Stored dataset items
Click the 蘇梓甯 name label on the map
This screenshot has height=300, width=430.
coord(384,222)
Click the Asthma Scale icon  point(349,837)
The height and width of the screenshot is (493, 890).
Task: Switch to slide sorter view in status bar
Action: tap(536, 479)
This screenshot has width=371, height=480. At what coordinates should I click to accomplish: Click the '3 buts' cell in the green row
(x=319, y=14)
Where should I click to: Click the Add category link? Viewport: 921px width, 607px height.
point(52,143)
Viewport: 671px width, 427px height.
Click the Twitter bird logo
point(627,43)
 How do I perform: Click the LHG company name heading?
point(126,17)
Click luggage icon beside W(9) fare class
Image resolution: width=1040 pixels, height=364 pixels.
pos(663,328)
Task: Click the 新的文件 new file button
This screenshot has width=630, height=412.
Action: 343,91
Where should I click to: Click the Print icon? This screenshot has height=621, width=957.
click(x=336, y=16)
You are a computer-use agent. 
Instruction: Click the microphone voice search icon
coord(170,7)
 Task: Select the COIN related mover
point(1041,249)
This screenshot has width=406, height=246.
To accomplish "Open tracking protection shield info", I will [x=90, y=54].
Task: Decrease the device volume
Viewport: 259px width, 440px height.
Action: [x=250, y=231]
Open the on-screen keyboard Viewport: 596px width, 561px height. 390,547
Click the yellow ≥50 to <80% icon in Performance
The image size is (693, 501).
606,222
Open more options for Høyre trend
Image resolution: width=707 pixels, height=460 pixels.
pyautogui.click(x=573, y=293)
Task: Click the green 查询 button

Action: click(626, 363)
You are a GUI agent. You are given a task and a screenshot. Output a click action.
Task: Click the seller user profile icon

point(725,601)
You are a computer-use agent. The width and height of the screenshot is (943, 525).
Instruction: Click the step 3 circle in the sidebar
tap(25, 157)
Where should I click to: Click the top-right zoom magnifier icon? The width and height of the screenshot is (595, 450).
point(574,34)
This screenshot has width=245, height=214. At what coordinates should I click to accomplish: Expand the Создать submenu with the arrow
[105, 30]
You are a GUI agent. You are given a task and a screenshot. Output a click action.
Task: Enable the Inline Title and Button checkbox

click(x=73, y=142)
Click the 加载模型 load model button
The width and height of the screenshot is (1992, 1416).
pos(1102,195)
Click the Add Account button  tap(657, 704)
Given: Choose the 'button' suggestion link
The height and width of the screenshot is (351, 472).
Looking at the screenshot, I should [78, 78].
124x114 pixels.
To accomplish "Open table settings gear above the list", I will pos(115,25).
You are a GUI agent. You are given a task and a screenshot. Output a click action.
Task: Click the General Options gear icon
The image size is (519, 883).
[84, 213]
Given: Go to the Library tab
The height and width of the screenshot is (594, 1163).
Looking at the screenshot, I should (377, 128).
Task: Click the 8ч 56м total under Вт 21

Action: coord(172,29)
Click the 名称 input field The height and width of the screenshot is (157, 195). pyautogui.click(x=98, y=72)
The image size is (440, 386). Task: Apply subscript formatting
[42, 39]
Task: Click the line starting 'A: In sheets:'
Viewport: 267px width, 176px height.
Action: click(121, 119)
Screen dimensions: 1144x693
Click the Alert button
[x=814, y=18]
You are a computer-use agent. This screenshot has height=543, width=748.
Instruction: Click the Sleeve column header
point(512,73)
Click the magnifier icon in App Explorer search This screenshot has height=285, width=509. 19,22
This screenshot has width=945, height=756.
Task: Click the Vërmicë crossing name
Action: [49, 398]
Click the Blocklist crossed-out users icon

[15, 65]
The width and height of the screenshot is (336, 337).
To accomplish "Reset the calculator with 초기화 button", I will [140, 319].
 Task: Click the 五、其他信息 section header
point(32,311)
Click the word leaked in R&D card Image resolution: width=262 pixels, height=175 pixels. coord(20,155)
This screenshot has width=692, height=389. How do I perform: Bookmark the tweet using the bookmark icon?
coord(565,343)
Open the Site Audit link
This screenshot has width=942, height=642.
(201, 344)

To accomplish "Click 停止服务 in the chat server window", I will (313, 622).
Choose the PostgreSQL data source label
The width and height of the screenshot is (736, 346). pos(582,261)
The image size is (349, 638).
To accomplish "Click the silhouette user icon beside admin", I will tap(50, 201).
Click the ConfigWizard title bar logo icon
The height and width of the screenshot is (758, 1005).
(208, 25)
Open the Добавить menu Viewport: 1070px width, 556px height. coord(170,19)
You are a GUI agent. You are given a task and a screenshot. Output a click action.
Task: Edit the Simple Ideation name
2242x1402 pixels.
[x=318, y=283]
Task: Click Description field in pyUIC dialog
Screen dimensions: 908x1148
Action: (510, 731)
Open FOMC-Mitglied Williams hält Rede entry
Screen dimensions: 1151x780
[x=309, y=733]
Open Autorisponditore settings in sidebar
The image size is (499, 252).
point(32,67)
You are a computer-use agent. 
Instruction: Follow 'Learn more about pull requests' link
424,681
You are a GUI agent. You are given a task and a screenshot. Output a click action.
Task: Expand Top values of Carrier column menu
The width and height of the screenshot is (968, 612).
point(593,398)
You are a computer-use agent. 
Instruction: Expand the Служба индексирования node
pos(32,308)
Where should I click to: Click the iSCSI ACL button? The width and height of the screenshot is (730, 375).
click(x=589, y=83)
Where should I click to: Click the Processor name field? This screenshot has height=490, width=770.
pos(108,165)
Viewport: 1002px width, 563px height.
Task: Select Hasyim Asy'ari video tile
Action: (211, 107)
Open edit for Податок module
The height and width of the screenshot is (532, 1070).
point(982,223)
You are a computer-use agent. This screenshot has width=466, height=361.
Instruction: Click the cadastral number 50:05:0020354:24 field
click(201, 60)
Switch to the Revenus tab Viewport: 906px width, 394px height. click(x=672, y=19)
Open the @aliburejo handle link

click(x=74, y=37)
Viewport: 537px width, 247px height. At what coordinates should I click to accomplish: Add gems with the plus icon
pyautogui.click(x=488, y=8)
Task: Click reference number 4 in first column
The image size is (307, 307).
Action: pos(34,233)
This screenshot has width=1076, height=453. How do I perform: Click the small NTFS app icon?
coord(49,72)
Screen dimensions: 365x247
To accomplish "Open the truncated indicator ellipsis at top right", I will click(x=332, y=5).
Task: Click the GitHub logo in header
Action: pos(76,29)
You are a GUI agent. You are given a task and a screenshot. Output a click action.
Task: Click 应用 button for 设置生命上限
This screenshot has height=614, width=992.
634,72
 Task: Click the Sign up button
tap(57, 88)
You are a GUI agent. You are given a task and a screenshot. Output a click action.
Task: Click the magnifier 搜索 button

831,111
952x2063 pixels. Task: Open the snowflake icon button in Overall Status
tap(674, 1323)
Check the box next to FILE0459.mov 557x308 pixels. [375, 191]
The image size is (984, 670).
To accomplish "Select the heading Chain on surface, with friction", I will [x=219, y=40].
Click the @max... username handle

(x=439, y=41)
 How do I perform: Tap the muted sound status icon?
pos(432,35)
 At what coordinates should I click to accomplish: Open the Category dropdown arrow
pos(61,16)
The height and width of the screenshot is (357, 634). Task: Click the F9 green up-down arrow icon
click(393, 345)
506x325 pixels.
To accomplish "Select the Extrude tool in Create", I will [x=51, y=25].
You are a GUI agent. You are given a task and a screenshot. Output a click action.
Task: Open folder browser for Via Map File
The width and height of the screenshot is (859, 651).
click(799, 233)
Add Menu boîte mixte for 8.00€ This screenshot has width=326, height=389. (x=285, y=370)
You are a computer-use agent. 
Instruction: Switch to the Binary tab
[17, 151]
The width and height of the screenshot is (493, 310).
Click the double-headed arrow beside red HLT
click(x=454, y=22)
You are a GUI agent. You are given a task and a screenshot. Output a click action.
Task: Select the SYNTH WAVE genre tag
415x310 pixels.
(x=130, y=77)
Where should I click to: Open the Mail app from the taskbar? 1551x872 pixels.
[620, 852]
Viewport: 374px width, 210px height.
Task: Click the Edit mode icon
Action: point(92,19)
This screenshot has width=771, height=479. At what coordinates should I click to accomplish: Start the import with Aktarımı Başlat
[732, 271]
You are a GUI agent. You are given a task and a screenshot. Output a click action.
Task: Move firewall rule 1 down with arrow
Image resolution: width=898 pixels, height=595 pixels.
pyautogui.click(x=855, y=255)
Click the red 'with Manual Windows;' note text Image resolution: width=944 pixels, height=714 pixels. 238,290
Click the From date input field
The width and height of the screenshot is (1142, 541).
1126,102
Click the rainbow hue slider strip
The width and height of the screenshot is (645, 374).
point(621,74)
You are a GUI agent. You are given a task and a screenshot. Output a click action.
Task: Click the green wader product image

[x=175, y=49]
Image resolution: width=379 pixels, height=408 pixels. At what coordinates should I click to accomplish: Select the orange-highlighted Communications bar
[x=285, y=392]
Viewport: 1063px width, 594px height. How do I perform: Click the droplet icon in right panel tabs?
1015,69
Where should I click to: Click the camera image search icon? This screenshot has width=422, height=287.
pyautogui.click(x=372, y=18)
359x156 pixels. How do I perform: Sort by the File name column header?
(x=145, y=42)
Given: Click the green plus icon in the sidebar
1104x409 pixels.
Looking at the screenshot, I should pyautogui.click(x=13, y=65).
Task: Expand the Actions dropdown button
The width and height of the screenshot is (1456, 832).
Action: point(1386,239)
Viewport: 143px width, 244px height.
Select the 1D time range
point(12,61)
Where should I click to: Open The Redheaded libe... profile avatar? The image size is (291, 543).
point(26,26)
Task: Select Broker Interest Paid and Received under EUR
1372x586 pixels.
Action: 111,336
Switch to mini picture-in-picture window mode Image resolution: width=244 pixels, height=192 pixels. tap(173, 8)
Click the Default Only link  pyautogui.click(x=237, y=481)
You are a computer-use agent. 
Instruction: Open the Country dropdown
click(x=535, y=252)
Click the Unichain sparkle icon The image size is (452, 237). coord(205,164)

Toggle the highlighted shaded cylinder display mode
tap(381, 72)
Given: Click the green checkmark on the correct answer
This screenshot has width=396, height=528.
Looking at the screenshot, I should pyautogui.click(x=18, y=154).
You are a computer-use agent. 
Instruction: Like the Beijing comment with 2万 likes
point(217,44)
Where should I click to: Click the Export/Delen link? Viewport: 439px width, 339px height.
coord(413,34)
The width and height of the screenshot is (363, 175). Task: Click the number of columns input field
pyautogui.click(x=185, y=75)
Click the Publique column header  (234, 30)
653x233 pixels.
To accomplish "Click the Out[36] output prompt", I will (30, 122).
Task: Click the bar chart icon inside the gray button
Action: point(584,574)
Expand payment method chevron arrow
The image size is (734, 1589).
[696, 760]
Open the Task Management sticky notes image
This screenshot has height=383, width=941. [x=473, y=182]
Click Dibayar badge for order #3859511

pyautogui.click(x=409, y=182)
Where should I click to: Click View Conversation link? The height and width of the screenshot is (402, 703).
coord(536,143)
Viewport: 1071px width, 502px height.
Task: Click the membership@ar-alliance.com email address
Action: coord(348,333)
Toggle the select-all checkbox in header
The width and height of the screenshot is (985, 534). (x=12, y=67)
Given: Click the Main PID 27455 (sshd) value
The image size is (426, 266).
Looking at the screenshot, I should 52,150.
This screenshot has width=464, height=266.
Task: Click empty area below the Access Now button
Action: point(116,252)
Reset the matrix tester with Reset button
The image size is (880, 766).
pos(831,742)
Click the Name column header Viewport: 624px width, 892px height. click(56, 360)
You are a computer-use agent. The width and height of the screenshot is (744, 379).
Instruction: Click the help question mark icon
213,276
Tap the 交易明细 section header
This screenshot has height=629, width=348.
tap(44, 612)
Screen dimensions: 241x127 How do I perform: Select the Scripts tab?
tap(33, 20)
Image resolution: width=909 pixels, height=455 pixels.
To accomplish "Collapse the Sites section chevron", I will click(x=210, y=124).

_REQUIRED WORK:_ Reproduce every line in the records above that contains the word "gear".

_ANSWER:_
To accomplish "Open table settings gear above the list", I will pos(115,25).
Task: Click the General Options gear icon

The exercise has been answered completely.